▸ INSTRUCTIONS TO FOLLOW
Go through the entries and copy every line that has the string "computer" in it.

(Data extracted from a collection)

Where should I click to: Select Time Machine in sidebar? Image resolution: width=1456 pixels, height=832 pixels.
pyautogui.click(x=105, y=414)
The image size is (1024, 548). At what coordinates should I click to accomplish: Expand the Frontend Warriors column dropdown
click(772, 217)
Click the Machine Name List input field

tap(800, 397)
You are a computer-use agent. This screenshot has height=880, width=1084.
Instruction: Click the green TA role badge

...

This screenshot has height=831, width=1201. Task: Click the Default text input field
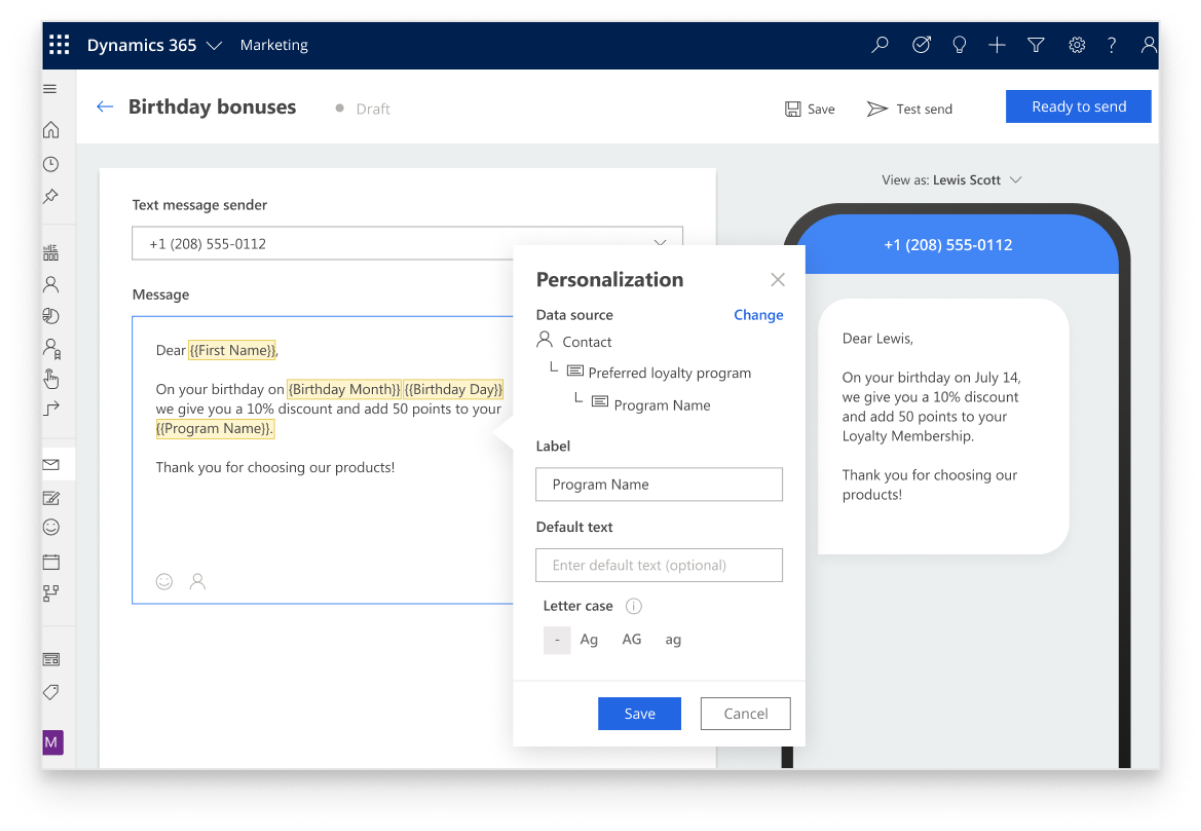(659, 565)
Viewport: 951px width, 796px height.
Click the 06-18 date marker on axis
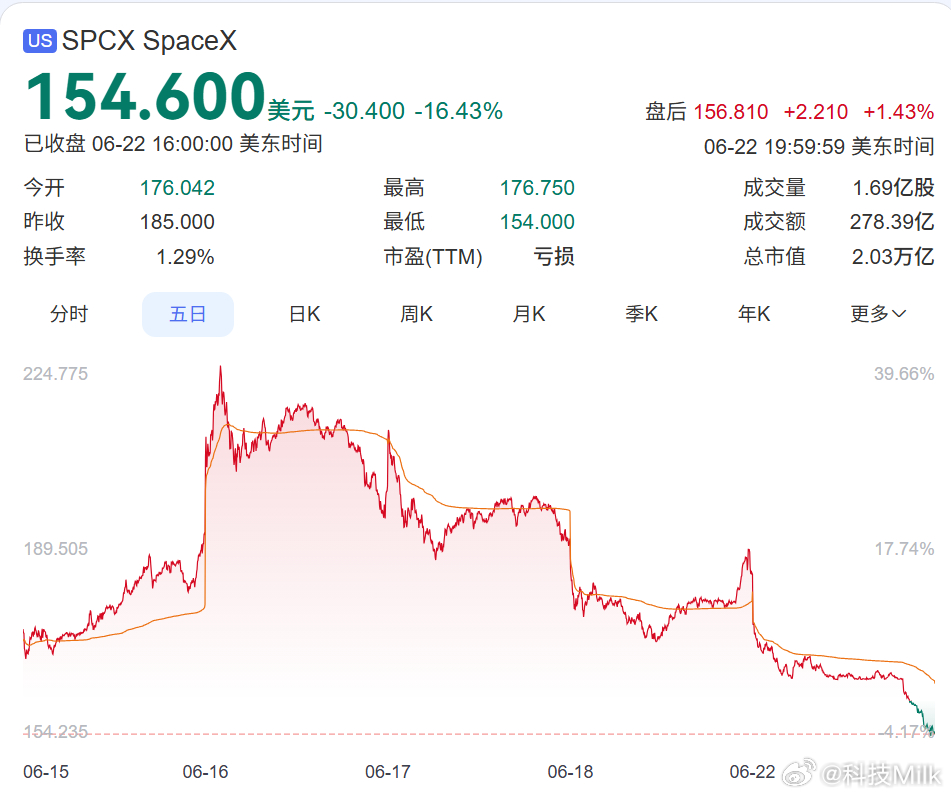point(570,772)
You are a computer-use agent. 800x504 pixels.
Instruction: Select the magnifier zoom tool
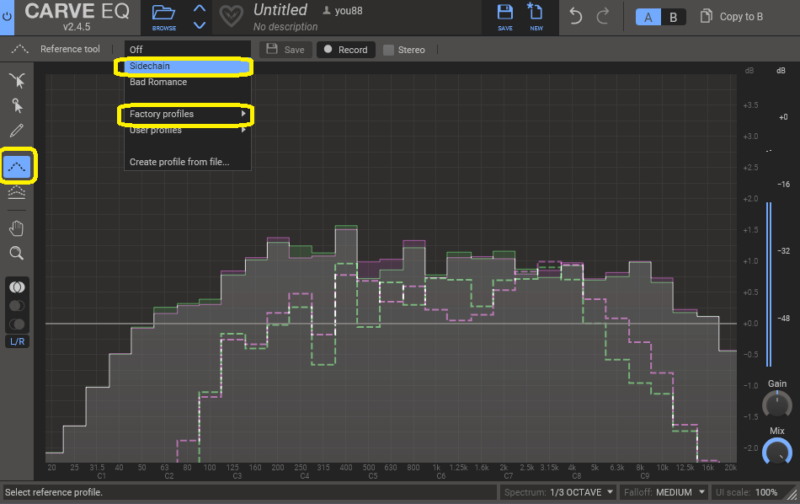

▸ ANSWER SPACE
You are a computer-use agent. This screenshot has height=880, width=1084.
You are a computer-use agent. 800x504 pixels.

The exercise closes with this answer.